Two Florida hospitals are appealing recent moves by the Joint Commission to yank their accreditation after survey teams on unannounced visits cited the facilities for significant violations of accreditation standards.
Both North Ridge Medical Center in Fort Lauderdale and G. Pierce Wood Memorial Hospital in Arcadia remain accredited during their appeals.
The Joint Commission on Accreditation of Healthcare Organizations gave North Ridge full accreditation in May after its regular survey, JCAHO spokeswoman Cathy Barry said.
But additional information not made available at the time of the survey prompted a surprise visit Aug. 10. Barry did not specify what the information was.
The JCAHO's accreditation committee took action to deny accreditation in late October.
In a written statement, North Ridge Chief Executive Officer Emil Miller said: "We strongly disagree with the Joint Commission and feel its decision is an extreme reaction. Their action was based solely on a record-keeping issue-which in no way related to patient care-and was corrected even before we received notice from the commission."
Representatives of North Ridge, a 280-bed facility, would not be more specific about the violations at issue.
For G. Pierce Wood Memorial Hospital, a 450-bed state psychiatric facility, the decision to deny accreditation capped an 18-month run in which theAccreditation
JCAHO accredited it for the first time, with recommendations for improvement, and then returned five times for additional scrutiny.
Three of those five visits were unannounced, in response to complaints or press coverage. The last one, a surprise visit the first week of October, was a full re-survey that resulted in the decision to deny accreditation, JCAHO spokeswoman Alice Brown said.

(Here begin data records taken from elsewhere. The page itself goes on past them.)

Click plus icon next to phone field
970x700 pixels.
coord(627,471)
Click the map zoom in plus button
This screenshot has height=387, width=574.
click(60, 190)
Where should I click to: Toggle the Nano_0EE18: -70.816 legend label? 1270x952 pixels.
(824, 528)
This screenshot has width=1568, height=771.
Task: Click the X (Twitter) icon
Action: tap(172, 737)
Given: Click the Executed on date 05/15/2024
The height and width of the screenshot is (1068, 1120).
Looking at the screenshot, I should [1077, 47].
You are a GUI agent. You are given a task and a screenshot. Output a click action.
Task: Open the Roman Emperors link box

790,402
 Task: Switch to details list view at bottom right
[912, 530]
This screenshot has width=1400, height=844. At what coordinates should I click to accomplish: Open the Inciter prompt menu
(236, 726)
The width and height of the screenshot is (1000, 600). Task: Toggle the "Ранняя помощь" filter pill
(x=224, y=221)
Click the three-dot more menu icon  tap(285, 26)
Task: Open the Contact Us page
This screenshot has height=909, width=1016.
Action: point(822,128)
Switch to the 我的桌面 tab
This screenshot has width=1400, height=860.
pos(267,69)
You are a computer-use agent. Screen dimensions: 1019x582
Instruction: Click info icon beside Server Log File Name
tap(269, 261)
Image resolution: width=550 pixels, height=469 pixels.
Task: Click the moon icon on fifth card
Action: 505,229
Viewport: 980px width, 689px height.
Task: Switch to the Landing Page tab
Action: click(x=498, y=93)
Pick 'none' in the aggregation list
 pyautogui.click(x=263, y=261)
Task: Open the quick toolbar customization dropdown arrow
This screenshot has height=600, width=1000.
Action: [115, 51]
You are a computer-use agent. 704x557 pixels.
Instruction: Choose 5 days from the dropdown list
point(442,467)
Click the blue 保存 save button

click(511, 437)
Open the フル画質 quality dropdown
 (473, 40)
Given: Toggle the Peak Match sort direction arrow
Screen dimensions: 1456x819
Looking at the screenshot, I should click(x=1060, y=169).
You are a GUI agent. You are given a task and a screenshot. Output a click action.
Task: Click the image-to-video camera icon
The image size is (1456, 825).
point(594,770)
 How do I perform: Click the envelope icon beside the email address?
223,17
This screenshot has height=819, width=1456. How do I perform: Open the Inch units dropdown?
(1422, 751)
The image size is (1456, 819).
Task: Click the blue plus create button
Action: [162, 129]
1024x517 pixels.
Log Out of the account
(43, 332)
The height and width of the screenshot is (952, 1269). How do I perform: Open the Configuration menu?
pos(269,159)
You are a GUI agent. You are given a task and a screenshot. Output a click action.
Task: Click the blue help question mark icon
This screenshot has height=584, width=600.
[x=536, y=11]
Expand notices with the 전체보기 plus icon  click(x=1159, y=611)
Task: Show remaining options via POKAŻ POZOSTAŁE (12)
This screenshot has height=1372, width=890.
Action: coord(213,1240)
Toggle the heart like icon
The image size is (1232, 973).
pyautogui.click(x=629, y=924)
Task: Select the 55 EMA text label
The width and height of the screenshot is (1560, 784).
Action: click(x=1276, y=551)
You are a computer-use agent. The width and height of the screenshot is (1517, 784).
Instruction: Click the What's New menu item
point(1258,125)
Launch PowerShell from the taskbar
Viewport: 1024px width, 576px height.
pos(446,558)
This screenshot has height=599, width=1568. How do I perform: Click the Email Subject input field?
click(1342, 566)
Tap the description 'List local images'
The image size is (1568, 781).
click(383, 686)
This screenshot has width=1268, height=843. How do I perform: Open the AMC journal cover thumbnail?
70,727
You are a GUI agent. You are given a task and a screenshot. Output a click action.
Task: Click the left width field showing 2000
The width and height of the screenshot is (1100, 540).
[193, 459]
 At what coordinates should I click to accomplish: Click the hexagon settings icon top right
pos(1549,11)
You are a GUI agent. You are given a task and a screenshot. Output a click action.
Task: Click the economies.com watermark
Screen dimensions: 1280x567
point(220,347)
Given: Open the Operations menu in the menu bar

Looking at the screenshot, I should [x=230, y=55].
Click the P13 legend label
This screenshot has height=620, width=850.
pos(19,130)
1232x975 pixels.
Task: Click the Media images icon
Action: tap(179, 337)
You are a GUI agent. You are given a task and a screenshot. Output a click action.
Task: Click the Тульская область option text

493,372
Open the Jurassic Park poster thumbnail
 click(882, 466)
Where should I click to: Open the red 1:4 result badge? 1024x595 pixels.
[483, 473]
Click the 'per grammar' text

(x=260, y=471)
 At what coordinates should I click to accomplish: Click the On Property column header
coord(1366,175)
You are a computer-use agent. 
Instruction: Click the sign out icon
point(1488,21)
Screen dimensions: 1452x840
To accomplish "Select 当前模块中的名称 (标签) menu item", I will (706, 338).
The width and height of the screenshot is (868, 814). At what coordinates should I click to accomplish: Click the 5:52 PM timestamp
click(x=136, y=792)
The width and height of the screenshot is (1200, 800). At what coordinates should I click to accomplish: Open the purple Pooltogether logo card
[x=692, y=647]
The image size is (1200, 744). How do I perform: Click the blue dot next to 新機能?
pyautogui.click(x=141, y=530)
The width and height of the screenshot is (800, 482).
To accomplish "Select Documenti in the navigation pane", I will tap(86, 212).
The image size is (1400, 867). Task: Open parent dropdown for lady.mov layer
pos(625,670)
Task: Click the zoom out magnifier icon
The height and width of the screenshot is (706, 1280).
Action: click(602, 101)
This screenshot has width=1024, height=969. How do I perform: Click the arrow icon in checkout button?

During much of that time, the hospital was rocked by disclosures of negligence and patient deaths, and by the firing of a manager in December 1994 after he told state officials about the neglect.
Ironically, the October survey and accreditation denial came three weeks after G. Pierce Wood hired a new administrator, Myers Kurtz, to implement recommendations of a state-appointed management team to overhaul supervision and treatment procedures.
Florida's Human and Rehabilitative Services division approved a detailed corrective-action plan in October, "but a lot of these things are not going to be done overnight," Kurtz said.
When the four-person survey team showed up unannounced, however, "you could tell by their attitude that, `Don't confuse me with the facts, my mind's made up, I'm here to decertify you,'*" Kurtz said.
He said the surveyors took a frank internal assessment of the problems and turned it against the hospital instead of crediting it with taking action, said Kurtz, who came out of retirement to take over the facility.